Or, cet électorat juif, qui est à la base diversifié mais qui avait historiquement des liens forts avec la gauche, s’est petit à petit détourné de la gauche parce qu’une bonne partie des électeurs avaient le sentiment que la gauche ne les soutenait plus et ne les comprenait plus. On voit donc qu’il s’est vraiment passé beaucoup de choses au tournant de ces années 2000, au moment de la deuxième Intifada, quand la gauche est au pouvoir en France. Nous avons reproduit dans notre livre toute une série de déclarations de responsables de gauche qui minimisaient ces événements. Cela a été ressenti très douloureusement par beaucoup de Juifs français, qui déploraient quelque part une forme de double peine. Quand vous êtes Juif et de gauche, vous constatez au quotidien la montée de la violence antisémite et les politiques dont vous êtes censé être proche balaient cela d’un revers de main, disent qu’il y a des problèmes plus urgents, etc. Certains allaient jusqu’à dire qu’il ne fallait pas jeter de l’huile sur le feu, qu’il n’y avait pas d’importation du conflit en France, etc.
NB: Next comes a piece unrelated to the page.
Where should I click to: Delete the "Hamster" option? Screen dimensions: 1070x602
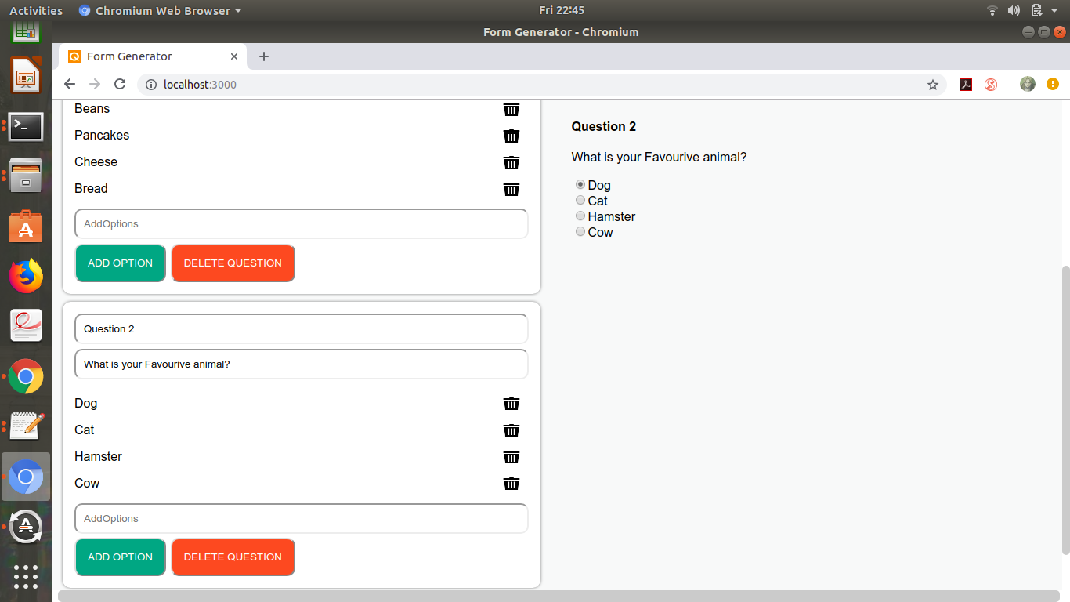point(512,457)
Le basculement à droite commence à s’opérer un peu avant, mais il devient spectaculaire avec l’élection présidentielle de 2007 puis celle de 2012. Il y a un double phénomène. Tout d’abord cette prise de distance vis-à-vis de la gauche sur la question du rapport à l’immigration maghrébine et à la montée des actes antisémites. Et par la suite, une partie de la droite s’est engouffrée dans l’espace laissé vacant. On pense notamment à Alain Madelin en 2002 de manière spectaculaire, puis Nicolas Sarkozy en 2007, qui se sont présentés en boucliers et en meilleurs ambassadeurs de la communauté juive de France.

Est-ce qu’on peut dresser aujourd’hui un profil global des individus auteurs d’actes antisémites ? Au début du 20e siècle, ils étaient surtout commis par des gens qui se réclamaient de la tradition conservatrice catholique française, voire de l’extrême-droite. Est-ce toujours le cas de nos jours ?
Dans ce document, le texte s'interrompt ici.